A notícia está a gerar revolta entre os defensores dos animais, que condenam a decisão da NASA de matar os macacos, em vez de transferi-los para um abrigo.

“Que reflexões trágicas foram estas vidas”, lamenta Mike Ryan, porta-voz do grupo de defesa dos animais que teve acesso aos documentos da agência espacial norte-americana.

“A NASA pode ter muitas qualidades, mas no que toca à defesa do bem-estar dos animais, é obsoleta”, condena.

Também ouvido pelo The Guardian, John Gluck, especialista em ética animal da Universidade do Novo México, nos Estados Unidos da América, nota que os macacos sofreram “das frustrações e privações éticas causadas por uma vida em laboratório”.

“Os animais não foram sequer considerados dignos de uma oportunidade de viver num abrigo. Foram descartados, em vez de haver uma expressão de simples decência. É uma vergonha”, critica o especialista.

A indignação já chegou até à Casa dos Representantes dos Estados Unidos da América. Kathleen Rice, membro democrata da Câmara dos Representantes, veio exigir ao administrador da NASA, Jim Bridenstine, uma explicação para estas mortes.

“Espero uma explicação do administrador Bridenstine sobre a razão pelo qual estes animais foram forçados a ficar em cativeiro e abatidos, em vez de terem vivido o resto das suas vidas num abrigo”, disse a representante do Partido Democrata.

Os Estados Unidos da América têm estado, há alguns anos, a avançar legalmente para reduzir o uso de primatas em testes científicos. Em 2015, o Instituto Nacional de Saúde norte-americano decidiu proibir a utilização de chimpanzés em todos os estudos biomédicos – reagindo às críticas de que era imoral e cruel ter seres altamente inteligentes e sociais, tão semelhantes aos humanos, nesse tipo de condições.

Existem, no entanto, muitos laboratórios que continuam a usar macacos. De acordo com o The Guardian, só em 2017, foram feitos testes em cerca de 74 mil macacos – uma vez que os cientistas alegam que é muito mais eficaz testar nestes animais – do que, por exemplo, em ratos – as doenças que afetam os humanos.

A NASA, em particular, tem uma longa história de experiências com primatas. Por exemplo, em 1961, um chimpanzé chamado Ham recebeu treino diário e tornou-se no primeiro símio a ser lançado para o espaço.
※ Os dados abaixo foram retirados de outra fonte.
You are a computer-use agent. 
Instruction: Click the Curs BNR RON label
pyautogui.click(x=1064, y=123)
Os macacos agora abatidos, no entanto, não foram sequer usados para qualquer experiência espacial em curso. Limitaram-se a ficar presos num centro de pesquisa da NASA e da LifeSource BioMedical, um laboratório de investigação farmacêutica, em Silicon Valley.
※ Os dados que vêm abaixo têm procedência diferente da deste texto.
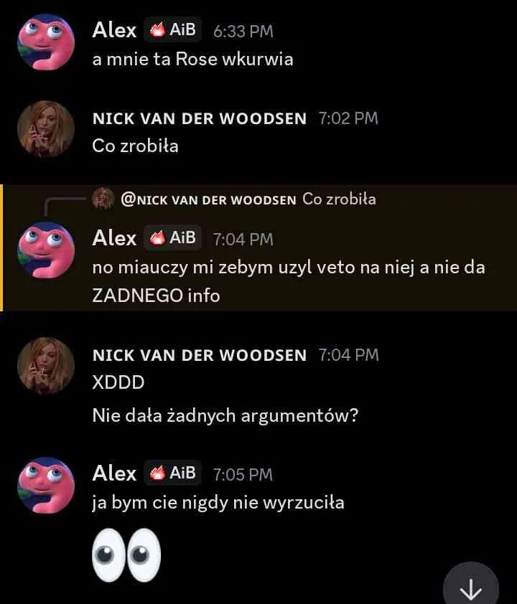Viewport: 517px width, 604px height.
Task: Click the 7:02 PM timestamp
Action: (x=348, y=118)
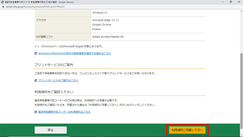This screenshot has width=243, height=137.
Task: Click the Microsoft Edge (※1) browser entry
Action: click(106, 20)
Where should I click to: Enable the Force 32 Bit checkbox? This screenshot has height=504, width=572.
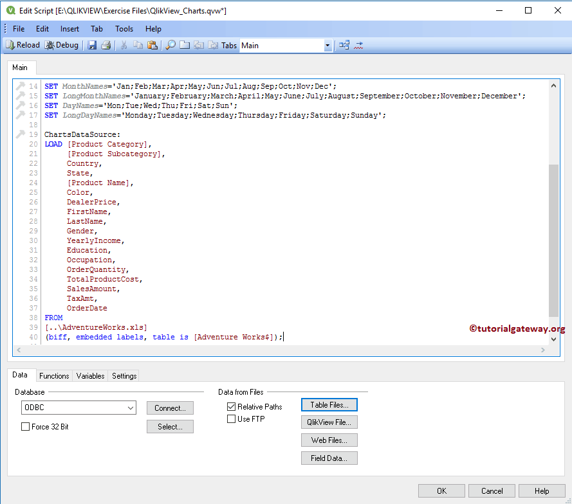(x=26, y=427)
Ouvida pelo The Guardian, a diretora da LifeSource BioMedical, Stephanie Solis, estes macacos tinham sido cedidos ao laboratório “há anos” e não foi possível encontrar um abrigo para o qual pudessem ser transferidos devido à sua avançada idade e ao seu debilitado estado de saúde.
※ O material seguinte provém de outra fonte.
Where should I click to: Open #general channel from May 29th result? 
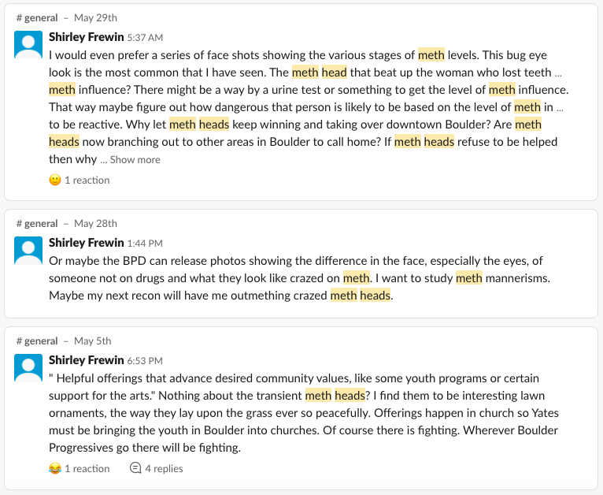pos(37,17)
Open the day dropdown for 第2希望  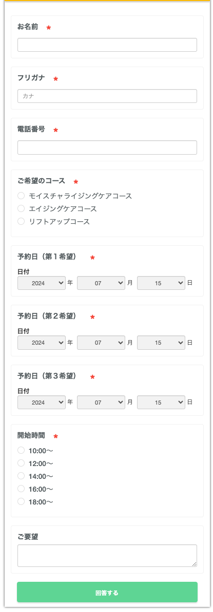(161, 343)
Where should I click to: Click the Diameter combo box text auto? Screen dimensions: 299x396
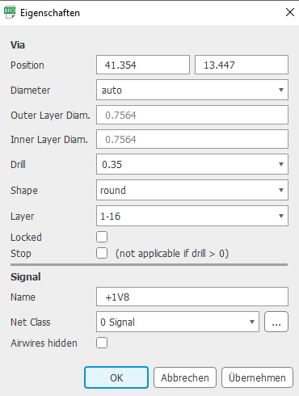[x=112, y=91]
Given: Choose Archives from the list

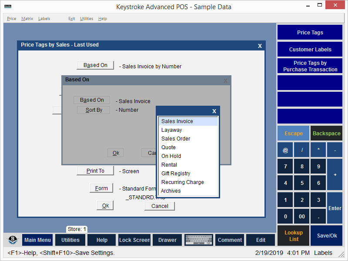Looking at the screenshot, I should pos(171,191).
“Nós aceitámos receber os animais e tomar conta deles, por custo próprio, até que o avanço da idade e o declínio da sua saúde levaram à decisão de abatê-los, para evitar que perdessem mais qualidade de vida”, explica a responsável, que garante que, enquanto estiveram ao cuidado do centro, foi proporcionada aos macacos “a melhor qualidade de vida” possível.

Fonte: TSF / mantida a grafia lusitana original


Nota do Olhar Animal: O critério da similaridade com os seres humanos não se sustenta. A imoralidade não se resume à exploração de animais parecidos com os humanos e sim se estende à violação dos interesses básicos de qualquer ser senciente, como o interesse em viver e em não sofrer.